> _What to produce_
An exact copy of the listing is required.

++++++

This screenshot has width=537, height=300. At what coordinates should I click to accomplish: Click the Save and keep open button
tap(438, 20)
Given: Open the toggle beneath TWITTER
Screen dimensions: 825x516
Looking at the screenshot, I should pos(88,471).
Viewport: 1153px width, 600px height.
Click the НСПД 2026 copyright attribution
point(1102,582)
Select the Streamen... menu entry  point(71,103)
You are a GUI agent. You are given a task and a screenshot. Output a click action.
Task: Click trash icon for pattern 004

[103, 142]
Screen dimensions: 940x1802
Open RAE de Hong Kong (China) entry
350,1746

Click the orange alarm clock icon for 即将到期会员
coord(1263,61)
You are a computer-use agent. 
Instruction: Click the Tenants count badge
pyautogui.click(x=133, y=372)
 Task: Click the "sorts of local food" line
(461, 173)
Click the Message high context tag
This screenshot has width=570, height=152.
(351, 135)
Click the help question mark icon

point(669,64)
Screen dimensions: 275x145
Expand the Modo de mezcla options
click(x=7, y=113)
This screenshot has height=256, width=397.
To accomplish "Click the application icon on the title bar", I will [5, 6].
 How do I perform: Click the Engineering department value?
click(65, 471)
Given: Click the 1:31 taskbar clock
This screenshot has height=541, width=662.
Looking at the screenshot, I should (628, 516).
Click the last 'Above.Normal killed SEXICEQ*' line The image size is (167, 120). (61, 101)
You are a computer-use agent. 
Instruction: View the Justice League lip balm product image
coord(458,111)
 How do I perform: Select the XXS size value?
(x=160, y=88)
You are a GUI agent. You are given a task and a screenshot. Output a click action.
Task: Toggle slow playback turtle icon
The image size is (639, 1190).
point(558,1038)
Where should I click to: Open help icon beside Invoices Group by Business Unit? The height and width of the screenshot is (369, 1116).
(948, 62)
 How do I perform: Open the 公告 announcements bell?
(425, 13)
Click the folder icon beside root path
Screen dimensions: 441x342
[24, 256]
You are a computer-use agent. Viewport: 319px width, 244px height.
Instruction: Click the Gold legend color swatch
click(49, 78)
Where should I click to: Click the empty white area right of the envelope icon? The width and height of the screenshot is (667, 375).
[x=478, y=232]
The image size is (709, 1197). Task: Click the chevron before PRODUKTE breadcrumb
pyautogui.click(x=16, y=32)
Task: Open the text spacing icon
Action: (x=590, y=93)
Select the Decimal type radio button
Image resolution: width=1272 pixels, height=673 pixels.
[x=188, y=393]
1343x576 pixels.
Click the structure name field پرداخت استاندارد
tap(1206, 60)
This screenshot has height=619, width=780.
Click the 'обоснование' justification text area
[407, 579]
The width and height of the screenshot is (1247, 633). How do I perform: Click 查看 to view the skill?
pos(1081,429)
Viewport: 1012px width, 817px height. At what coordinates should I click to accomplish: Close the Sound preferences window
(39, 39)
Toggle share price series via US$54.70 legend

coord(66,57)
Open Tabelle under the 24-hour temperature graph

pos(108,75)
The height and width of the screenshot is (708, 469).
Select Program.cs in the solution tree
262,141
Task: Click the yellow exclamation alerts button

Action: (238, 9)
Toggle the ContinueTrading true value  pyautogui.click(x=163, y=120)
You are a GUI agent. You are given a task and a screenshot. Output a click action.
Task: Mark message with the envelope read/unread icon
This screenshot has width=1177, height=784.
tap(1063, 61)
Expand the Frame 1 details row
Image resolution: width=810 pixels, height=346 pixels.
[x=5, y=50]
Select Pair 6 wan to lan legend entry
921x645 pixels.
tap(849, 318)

++++++

> _Response to this exercise_
This screenshot has width=537, height=300. At what coordinates should I click to accomplish: Click the Save and keep open button
tap(438, 20)
Given: Open the toggle beneath TWITTER
Screen dimensions: 825x516
Looking at the screenshot, I should pos(88,471).
Viewport: 1153px width, 600px height.
Click the НСПД 2026 copyright attribution
point(1102,582)
Select the Streamen... menu entry  point(71,103)
You are a GUI agent. You are given a task and a screenshot. Output a click action.
Task: Click trash icon for pattern 004

[103, 142]
Screen dimensions: 940x1802
Open RAE de Hong Kong (China) entry
350,1746

Click the orange alarm clock icon for 即将到期会员
coord(1263,61)
You are a computer-use agent. 
Instruction: Click the Tenants count badge
pyautogui.click(x=133, y=372)
 Task: Click the "sorts of local food" line
(461, 173)
Click the Message high context tag
This screenshot has width=570, height=152.
(351, 135)
Click the help question mark icon

point(669,64)
Screen dimensions: 275x145
Expand the Modo de mezcla options
click(x=7, y=113)
This screenshot has height=256, width=397.
To accomplish "Click the application icon on the title bar", I will [5, 6].
 How do I perform: Click the Engineering department value?
click(65, 471)
Given: Click the 1:31 taskbar clock
This screenshot has height=541, width=662.
Looking at the screenshot, I should (628, 516).
Click the last 'Above.Normal killed SEXICEQ*' line The image size is (167, 120). (61, 101)
You are a computer-use agent. 
Instruction: View the Justice League lip balm product image
coord(458,111)
 How do I perform: Select the XXS size value?
(x=160, y=88)
You are a GUI agent. You are given a task and a screenshot. Output a click action.
Task: Toggle slow playback turtle icon
The image size is (639, 1190).
point(558,1038)
Where should I click to: Open help icon beside Invoices Group by Business Unit? The height and width of the screenshot is (369, 1116).
(948, 62)
 How do I perform: Open the 公告 announcements bell?
(425, 13)
Click the folder icon beside root path
Screen dimensions: 441x342
[24, 256]
You are a computer-use agent. Viewport: 319px width, 244px height.
Instruction: Click the Gold legend color swatch
click(49, 78)
Where should I click to: Click the empty white area right of the envelope icon? The width and height of the screenshot is (667, 375).
[x=478, y=232]
The image size is (709, 1197). Task: Click the chevron before PRODUKTE breadcrumb
pyautogui.click(x=16, y=32)
Task: Open the text spacing icon
Action: (x=590, y=93)
Select the Decimal type radio button
Image resolution: width=1272 pixels, height=673 pixels.
[x=188, y=393]
1343x576 pixels.
Click the structure name field پرداخت استاندارد
tap(1206, 60)
This screenshot has height=619, width=780.
Click the 'обоснование' justification text area
[407, 579]
The width and height of the screenshot is (1247, 633). How do I perform: Click 查看 to view the skill?
pos(1081,429)
Viewport: 1012px width, 817px height. At what coordinates should I click to accomplish: Close the Sound preferences window
(39, 39)
Toggle share price series via US$54.70 legend

coord(66,57)
Open Tabelle under the 24-hour temperature graph

pos(108,75)
The height and width of the screenshot is (708, 469).
Select Program.cs in the solution tree
262,141
Task: Click the yellow exclamation alerts button

Action: (238, 9)
Toggle the ContinueTrading true value  pyautogui.click(x=163, y=120)
You are a GUI agent. You are given a task and a screenshot. Output a click action.
Task: Mark message with the envelope read/unread icon
This screenshot has width=1177, height=784.
tap(1063, 61)
Expand the Frame 1 details row
Image resolution: width=810 pixels, height=346 pixels.
[x=5, y=50]
Select Pair 6 wan to lan legend entry
921x645 pixels.
tap(849, 318)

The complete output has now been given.